In this study the wear behaviour of a zinc-aluminum base alloy (ZA-12) containing 10, 20 and 30 % δ-Al2O3 (alumina saffil) has been investigated. Specimens were produced from disc-shaped composite plates made from saffil fibre preforms vacuum infiltrated with molten alloy. The ceramic fibres with about 3 μm in diameter and an average length of 500 μm have a planar random distribution in the composite plates. The wear tests were carried out using the pin-on-disc type wear test apparatus under loads of 20, 25 and 30 N. The tests were performed on samples in which the fibres are perpendicular to the wear surface. The wear rate and the coefficient of friction of the composites were determined and plotted over a range of loads and volume fractions of fibers. In general the wear rate increased with an increase in volume fraction of fibre and load. The coefficients of friction of composites were higher than that of the unreinforced matrix alloy.

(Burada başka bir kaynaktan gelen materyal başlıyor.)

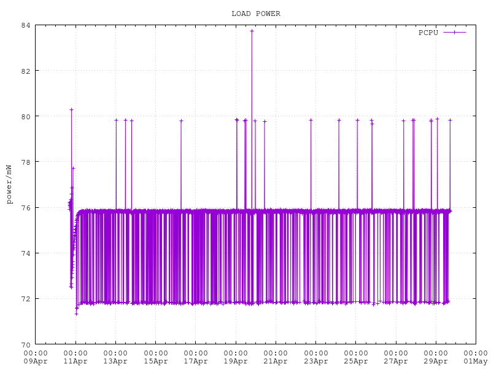Select the 72 y-axis tick label
The image size is (491, 369).
pos(26,299)
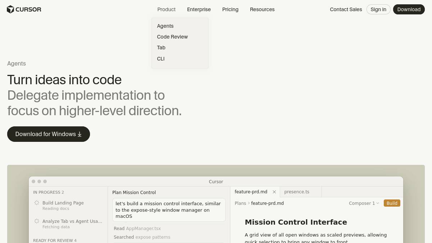Click the header Download button
Image resolution: width=432 pixels, height=243 pixels.
409,9
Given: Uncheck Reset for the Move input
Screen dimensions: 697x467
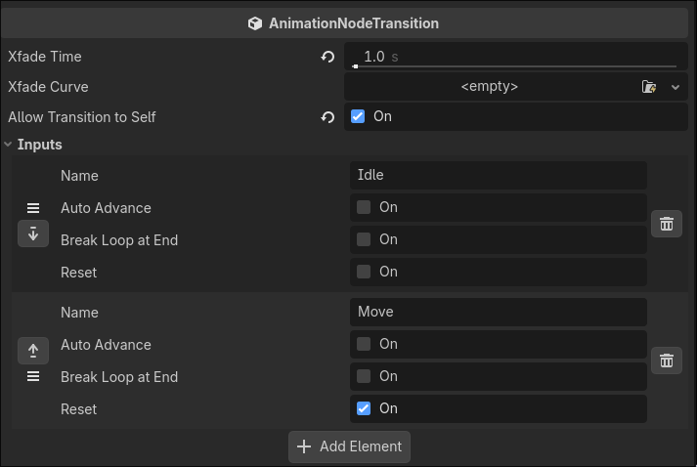Looking at the screenshot, I should (x=364, y=408).
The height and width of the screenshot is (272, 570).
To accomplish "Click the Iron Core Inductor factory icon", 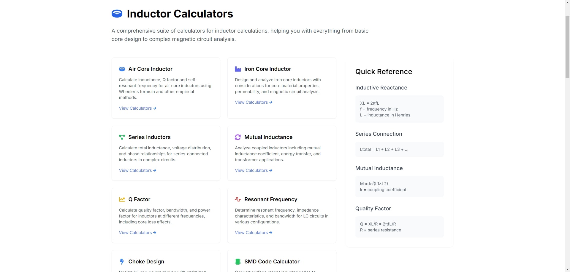I will pos(238,69).
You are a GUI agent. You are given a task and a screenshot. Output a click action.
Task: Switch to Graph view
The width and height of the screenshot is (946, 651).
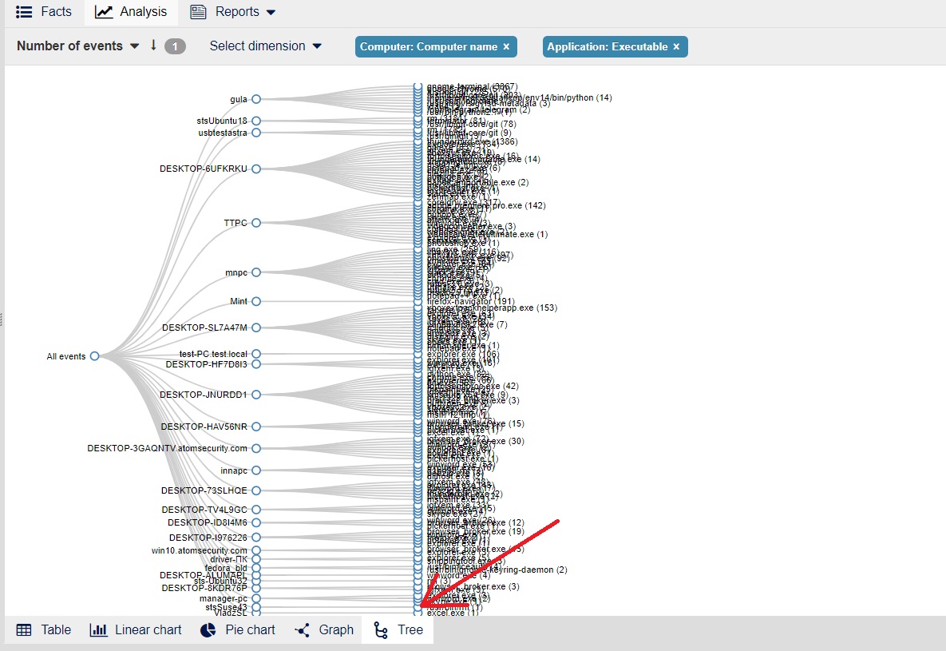(324, 630)
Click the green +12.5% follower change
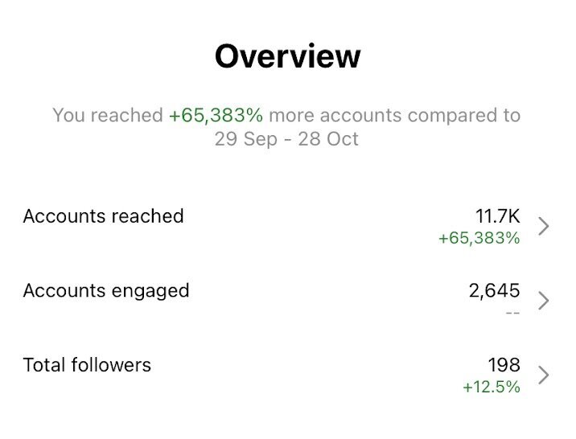Image resolution: width=576 pixels, height=439 pixels. pyautogui.click(x=492, y=388)
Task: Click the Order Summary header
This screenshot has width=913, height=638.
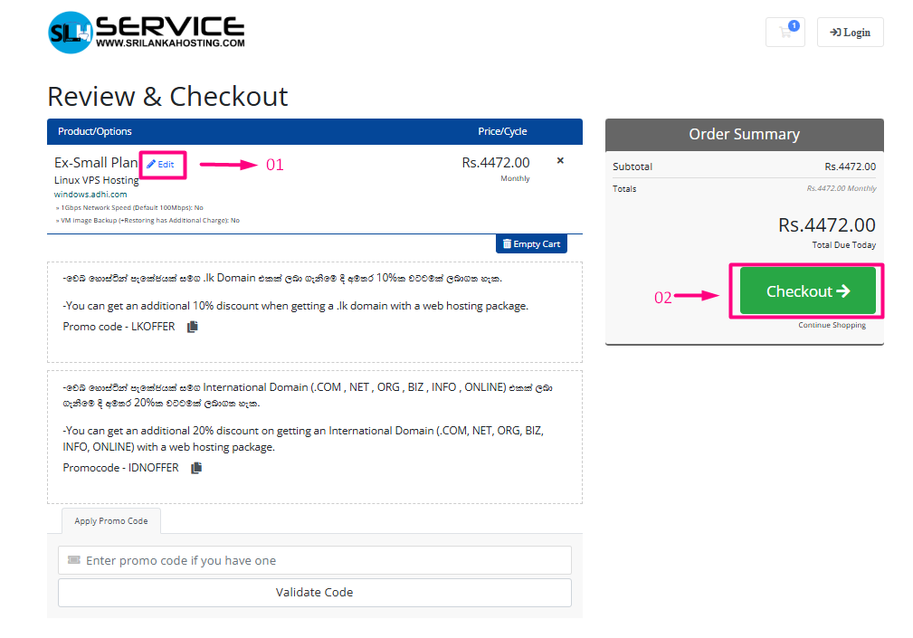Action: [x=744, y=134]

The surfaces and sections perpendicular to the worn surfaces of the pins were examined by scanning electron microscopy (SEM) to determine the causes of the behaviour. Comparison of images allowed a correlation between wear rates and structures of the worn surface and subsurface layers developed during wear testing. It was found that the presence of fibres reduced the amount of subsurface plastic deformation, but the increase in wear rate compared with the unreinforced matrix alloy was principally due to the abrasive wear caused by the fragments of short delta-alumina (saffil) fibers embedded in the matrix alloy.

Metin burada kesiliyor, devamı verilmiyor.